Changes in the field of etiquette
From January 1, 2021, the European Union and the United Kingdom are two separate legal areas. This means that products imported from the EU to Great Britain must meet certain requirements imposed by that country and comply with British standards set out in the regulations. It is also the other way round - all goods imported from Great Britain into the European Union must comply with EU standards and regulations and be subject to all customs controls.
This change also has consequences for the marking or labeling of products placed on the EU market. Products containing data from UK-based authorities or persons no longer comply with EU labeling rules.
Entrepreneurs must also remember that in some cases it is necessary to obtain a permit to export or import to a third country.
Northern Ireland is a "green island" of trade
It should be emphasized that the consequences of Brexit do not yet apply to the entire territory of Great Britain. The exception is Northern Ireland, for which a special protocol was issued, valid at least until the end of 2024 (it is possible to extend this period). On its basis, all transactions related to the movement of goods between the EU and Northern Ireland are treated in the same way as for EU intra-Community transactions. Therefore, it is recommended that EU taxpayers pay attention to where their UK counterparties are located - as they may find that import and export procedures are simpler.
Further changes in 2022
2022 will bring further changes in the import / export procedures between the EU and Great Britain. What can we expect?

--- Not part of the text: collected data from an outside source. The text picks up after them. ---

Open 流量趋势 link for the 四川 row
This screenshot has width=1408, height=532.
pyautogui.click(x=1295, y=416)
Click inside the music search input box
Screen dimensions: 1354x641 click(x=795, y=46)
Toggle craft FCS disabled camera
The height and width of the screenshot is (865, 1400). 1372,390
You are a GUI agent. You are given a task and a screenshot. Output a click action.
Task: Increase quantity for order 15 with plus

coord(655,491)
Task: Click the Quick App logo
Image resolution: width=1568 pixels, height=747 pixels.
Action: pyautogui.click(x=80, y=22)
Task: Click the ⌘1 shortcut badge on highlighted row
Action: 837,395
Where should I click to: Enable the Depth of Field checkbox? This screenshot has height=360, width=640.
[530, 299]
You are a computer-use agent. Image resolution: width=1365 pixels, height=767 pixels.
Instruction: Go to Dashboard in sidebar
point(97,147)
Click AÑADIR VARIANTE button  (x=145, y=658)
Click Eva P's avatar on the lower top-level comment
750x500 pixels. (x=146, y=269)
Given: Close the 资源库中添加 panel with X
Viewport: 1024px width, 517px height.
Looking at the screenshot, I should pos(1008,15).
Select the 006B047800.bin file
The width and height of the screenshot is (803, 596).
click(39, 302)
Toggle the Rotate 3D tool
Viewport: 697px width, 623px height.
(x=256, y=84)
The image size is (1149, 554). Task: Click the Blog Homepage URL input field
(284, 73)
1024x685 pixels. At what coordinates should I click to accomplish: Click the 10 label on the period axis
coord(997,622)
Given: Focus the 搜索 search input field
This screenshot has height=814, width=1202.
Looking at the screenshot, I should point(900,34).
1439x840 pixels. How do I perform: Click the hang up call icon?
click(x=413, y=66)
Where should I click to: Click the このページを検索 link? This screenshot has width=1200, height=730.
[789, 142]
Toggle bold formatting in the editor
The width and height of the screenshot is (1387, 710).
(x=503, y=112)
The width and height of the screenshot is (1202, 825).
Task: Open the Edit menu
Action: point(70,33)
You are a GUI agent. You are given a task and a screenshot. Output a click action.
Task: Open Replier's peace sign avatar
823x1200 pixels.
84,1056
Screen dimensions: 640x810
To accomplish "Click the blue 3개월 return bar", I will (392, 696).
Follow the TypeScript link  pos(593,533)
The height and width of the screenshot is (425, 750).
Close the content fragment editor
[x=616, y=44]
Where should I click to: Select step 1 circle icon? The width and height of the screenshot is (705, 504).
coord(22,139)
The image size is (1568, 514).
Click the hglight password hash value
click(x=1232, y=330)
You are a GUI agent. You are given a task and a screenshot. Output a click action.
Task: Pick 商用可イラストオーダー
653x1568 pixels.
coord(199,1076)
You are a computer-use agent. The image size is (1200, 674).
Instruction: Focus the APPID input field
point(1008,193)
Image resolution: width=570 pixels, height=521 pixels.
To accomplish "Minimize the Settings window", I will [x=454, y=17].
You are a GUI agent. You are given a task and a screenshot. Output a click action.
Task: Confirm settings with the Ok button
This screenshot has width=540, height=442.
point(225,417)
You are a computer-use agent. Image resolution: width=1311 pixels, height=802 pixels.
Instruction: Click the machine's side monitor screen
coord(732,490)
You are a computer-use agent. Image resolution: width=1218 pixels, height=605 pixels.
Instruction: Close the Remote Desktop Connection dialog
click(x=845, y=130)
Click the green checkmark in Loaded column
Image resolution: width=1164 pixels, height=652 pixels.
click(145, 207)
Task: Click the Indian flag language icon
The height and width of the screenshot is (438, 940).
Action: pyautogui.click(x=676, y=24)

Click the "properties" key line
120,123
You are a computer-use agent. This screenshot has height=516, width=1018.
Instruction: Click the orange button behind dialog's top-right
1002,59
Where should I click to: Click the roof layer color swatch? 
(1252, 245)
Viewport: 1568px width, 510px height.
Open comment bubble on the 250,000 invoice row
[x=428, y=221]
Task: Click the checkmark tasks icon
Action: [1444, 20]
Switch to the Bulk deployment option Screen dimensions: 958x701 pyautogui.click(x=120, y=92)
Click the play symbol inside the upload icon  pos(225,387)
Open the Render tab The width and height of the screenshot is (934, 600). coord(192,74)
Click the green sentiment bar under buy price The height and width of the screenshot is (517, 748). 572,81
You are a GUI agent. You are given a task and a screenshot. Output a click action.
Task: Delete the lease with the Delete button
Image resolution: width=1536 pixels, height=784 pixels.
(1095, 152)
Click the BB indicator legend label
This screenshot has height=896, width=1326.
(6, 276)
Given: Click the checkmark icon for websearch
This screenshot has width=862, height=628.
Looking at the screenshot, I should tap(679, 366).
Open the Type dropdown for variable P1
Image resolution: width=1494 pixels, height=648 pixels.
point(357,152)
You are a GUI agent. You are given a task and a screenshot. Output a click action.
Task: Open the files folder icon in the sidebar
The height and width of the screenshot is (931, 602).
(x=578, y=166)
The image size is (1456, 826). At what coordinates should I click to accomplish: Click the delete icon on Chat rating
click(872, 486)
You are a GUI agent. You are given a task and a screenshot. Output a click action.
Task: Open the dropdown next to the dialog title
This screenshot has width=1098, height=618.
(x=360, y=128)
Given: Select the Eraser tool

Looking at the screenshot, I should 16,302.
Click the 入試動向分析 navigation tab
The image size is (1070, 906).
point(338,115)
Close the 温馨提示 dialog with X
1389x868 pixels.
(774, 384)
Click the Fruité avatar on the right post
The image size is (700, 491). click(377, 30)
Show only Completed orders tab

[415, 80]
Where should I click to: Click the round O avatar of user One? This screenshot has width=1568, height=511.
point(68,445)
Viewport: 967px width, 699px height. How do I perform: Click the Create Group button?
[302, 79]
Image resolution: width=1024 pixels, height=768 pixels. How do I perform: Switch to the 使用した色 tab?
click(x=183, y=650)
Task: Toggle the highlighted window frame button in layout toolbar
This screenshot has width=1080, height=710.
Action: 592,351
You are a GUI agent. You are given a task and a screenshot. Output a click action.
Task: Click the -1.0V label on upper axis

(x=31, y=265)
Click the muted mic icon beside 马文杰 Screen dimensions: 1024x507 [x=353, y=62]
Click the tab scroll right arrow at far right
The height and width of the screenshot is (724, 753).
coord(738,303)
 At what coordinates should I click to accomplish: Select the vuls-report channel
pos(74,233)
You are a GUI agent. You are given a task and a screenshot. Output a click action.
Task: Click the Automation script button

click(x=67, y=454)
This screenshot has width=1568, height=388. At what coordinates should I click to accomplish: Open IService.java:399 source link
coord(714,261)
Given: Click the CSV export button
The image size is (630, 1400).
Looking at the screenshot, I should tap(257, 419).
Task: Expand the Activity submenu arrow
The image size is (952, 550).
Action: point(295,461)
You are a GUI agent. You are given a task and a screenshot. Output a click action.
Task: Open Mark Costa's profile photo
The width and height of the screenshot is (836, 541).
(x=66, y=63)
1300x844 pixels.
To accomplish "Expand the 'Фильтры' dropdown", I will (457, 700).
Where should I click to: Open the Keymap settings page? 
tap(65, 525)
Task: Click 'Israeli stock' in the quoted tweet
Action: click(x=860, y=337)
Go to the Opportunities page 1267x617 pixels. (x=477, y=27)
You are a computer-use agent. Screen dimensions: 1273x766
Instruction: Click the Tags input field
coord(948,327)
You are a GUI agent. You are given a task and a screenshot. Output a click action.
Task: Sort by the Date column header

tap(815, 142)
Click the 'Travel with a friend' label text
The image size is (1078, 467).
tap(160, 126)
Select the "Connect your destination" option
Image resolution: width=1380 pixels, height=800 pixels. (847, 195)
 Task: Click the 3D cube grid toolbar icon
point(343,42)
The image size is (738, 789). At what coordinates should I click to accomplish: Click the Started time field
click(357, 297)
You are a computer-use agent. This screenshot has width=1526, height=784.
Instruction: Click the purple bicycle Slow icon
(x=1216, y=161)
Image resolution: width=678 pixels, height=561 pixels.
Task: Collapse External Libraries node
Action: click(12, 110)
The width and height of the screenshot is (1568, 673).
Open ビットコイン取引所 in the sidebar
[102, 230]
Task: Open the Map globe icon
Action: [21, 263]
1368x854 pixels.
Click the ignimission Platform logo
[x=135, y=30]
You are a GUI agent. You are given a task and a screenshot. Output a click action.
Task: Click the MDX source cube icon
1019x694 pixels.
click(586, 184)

First of all, from January 1, 2022, import customs declarations are required for all goods. The possibility of postponing customs clearance has also disappeared. You should also expect customs inspections of the cable from the territory of the European Union. In addition, there are additional formalities related to importing to Great Britain - the service of moving goods vehicles (the so-called GVMS) has become obligatory, there has also been a need to pre-notify products of animal origin (POAO) and document controls in the British IPAFFS system.
These are not the only changes - the next ones will come into force in July 2022. Then, a Safety and Protection Declaration (ENS) will be required for all imports from the UK, and an Export Health Certificate (POAO) will be required for products of animal origin. In addition, pre-notification of sanitary and phytosanitary products in the British IPAFFS system will become mandatory, and physical checks at border inspection posts for animals, products of animal origin and plants and plant products are also to be more frequent.